Der BGH begründete seine Entscheidung damit, dass diese weite Auslegung mit dem Wortlaut des Gesetzes vereinbar sei und dem Schutzzweck der Vorschrift entspreche. Das Verbot solle unsachliche Einflüsse durch potenziell suggestive und irreführende Werbung für medizinisch nicht notwendige Eingriffe zurückdrängen, um zu verhindern, dass Menschen sich unnötigen Risiken aussetzen, die ihre Gesundheit gefährden könnten.

«Risikoprofil» spielte am BGH keine Rolle

Aesthetify hatte argumentiert, die Botox- und Hyaluron-Behandlungen hätten «ein ganz anderes Risikoprofil» als klassische Schönheits-Operationen mit Skalpell. Das Risiko der minimalinvasiven Eingriffe sei eher mit einer Tätowierung oder einem Piercing vergleichbar. Doch auch dieses Argument zog am BGH nicht. Beim Piercen oder Tätowieren handele es sich schließlich nur um ästhetische Veränderungen der Hautoberfläche, so der Senat.

Ihr Unternehmen nutze schon seit geraumer Zeit keine Vorher-Nachher-Bilder mehr, hatten Geschäftsführer Henrik Heüveldop («Dr. Rick») und Dominik Bettray («Dr. Nick») nach der mündlichen Verhandlung Anfang Juli erklärt. In Karlsruhe sei es ihnen aber darum gegangen, für ihre Patienten einzustehen. Die würden sich direkte Vergleichsbilder nämlich wünschen und hätten auch ein Recht auf umfassende Information – einschließlich «visueller Eindrücke».

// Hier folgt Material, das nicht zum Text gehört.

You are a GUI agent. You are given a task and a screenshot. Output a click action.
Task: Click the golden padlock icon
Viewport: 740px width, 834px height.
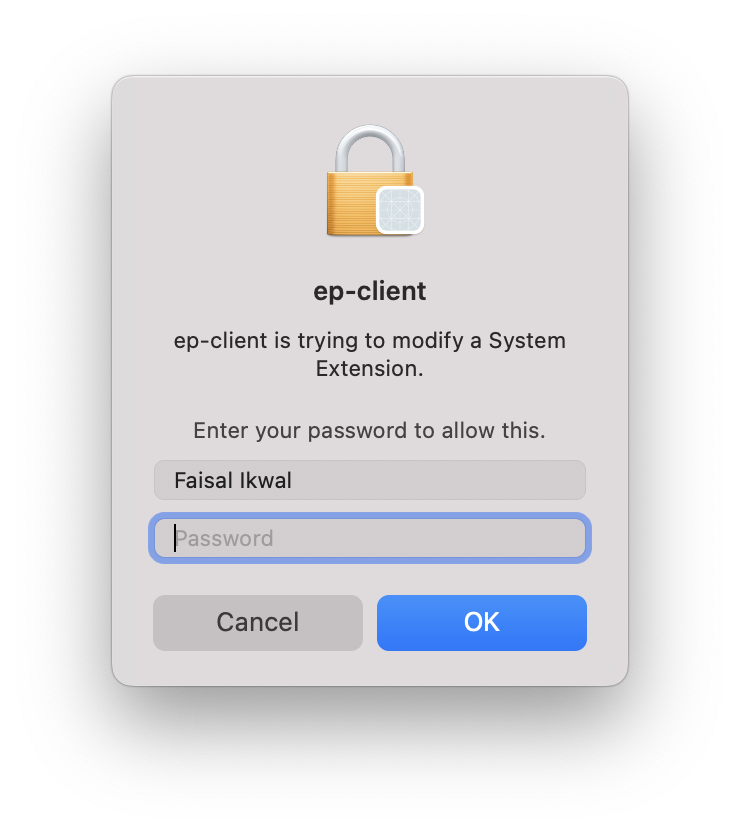(x=375, y=180)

Zu Risiken zählen blaue Flecken und Infektionen

Die Verbraucherzentrale NRW stimmt dem jedoch überhaupt nicht zu. Laut Rechtsanwältin Susanne Punsmann besteht die Gefahr, dass Verbraucher die Risiken der Behandlung vollständig ausblenden, wenn in der Werbung nur das positive Endergebnis auf Vorher-Nachher-Fotos gezeigt wird. Aesthetify nennt auf seiner Website selbst die Risiken – darunter Schwellungen, blaue Flecken, Infektionen, allergische Reaktionen und Embolien.

Das Karlsruhe Urteil schütze Verbraucher vor manipulativer Werbung und unrealistischen Schönheitsversprechen auf Social Media, sagt Wolfgang Schuldzinski, Vorstand der Verbraucherzentrale, nach der Verkündung. «Schönheit per Spritze ist kein harmloser Trend, sondern ein medizinischer Eingriff – und darf nicht wie ein Lifestyle-Produkt vermarktet werden». Weiterhin erlaubt sind Vorher-Nachher-Bilder im ärztlichen Beratungsgespräch.